━━━ INPUT DATA ━━━

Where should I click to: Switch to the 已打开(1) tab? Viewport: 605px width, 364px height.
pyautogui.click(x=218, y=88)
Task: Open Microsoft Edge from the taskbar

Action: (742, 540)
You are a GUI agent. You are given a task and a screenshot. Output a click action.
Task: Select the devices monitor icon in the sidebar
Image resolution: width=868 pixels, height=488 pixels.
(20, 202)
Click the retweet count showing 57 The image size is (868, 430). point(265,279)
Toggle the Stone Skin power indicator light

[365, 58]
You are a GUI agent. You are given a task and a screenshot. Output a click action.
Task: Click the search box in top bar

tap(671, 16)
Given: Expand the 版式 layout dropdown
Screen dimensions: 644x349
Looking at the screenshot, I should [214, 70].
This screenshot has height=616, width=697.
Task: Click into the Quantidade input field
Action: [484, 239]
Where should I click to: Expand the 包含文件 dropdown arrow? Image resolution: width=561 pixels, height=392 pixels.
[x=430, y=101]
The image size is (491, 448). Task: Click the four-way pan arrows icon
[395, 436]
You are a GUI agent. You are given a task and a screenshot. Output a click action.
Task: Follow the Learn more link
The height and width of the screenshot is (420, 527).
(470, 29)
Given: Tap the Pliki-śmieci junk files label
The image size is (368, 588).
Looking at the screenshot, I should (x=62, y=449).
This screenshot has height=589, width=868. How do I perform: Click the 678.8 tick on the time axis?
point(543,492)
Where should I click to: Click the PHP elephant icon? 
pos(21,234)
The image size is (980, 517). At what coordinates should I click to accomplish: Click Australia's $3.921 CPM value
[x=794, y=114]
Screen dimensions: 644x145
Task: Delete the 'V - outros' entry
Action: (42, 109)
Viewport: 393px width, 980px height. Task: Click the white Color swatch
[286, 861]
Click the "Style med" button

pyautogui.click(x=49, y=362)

━━━

* _YOUR OBJECTIVE_
Send back each record exactly, and include them all.

* _EXPECTED ANSWER_
Where should I click to: Switch to the 已打开(1) tab? Viewport: 605px width, 364px height.
pyautogui.click(x=218, y=88)
Task: Open Microsoft Edge from the taskbar

Action: (742, 540)
You are a GUI agent. You are given a task and a screenshot. Output a click action.
Task: Select the devices monitor icon in the sidebar
Image resolution: width=868 pixels, height=488 pixels.
(20, 202)
Click the retweet count showing 57 The image size is (868, 430). point(265,279)
Toggle the Stone Skin power indicator light

[365, 58]
You are a GUI agent. You are given a task and a screenshot. Output a click action.
Task: Click the search box in top bar

tap(671, 16)
Given: Expand the 版式 layout dropdown
Screen dimensions: 644x349
Looking at the screenshot, I should [214, 70].
This screenshot has height=616, width=697.
Task: Click into the Quantidade input field
Action: [484, 239]
Where should I click to: Expand the 包含文件 dropdown arrow? Image resolution: width=561 pixels, height=392 pixels.
[x=430, y=101]
The image size is (491, 448). Task: Click the four-way pan arrows icon
[395, 436]
You are a GUI agent. You are given a task and a screenshot. Output a click action.
Task: Follow the Learn more link
The height and width of the screenshot is (420, 527).
(470, 29)
Given: Tap the Pliki-śmieci junk files label
The image size is (368, 588).
Looking at the screenshot, I should (x=62, y=449).
This screenshot has height=589, width=868. How do I perform: Click the 678.8 tick on the time axis?
point(543,492)
Where should I click to: Click the PHP elephant icon? 
pos(21,234)
The image size is (980, 517). At what coordinates should I click to accomplish: Click Australia's $3.921 CPM value
[x=794, y=114]
Screen dimensions: 644x145
Task: Delete the 'V - outros' entry
Action: (42, 109)
Viewport: 393px width, 980px height. Task: Click the white Color swatch
[286, 861]
Click the "Style med" button

pyautogui.click(x=49, y=362)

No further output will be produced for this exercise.